What to work on.
Tally the lines in the entries where the string "resolution" appears, and write only the total.

Task material.
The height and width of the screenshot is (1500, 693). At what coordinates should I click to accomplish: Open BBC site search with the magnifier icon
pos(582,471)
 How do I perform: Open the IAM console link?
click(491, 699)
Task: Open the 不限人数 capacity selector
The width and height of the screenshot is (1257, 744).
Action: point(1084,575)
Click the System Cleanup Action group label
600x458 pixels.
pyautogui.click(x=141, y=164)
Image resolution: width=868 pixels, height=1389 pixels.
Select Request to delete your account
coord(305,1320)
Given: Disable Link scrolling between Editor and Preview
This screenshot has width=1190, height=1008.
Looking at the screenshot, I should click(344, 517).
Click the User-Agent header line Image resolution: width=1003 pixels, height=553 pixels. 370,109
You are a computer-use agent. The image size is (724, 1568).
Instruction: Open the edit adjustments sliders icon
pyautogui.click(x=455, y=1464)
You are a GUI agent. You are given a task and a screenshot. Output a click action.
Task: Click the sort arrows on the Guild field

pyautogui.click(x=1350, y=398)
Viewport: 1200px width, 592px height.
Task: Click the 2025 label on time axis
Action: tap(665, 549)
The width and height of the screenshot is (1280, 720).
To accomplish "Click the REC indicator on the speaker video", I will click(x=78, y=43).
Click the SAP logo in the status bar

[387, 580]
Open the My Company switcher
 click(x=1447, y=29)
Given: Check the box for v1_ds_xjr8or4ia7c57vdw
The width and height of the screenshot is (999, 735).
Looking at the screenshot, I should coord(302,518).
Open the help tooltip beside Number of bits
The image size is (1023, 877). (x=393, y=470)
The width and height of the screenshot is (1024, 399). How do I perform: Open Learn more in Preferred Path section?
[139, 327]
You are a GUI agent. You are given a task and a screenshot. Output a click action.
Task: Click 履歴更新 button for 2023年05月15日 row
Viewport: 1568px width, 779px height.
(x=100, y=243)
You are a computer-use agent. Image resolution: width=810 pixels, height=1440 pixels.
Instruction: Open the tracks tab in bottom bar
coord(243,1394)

Result of the task.
3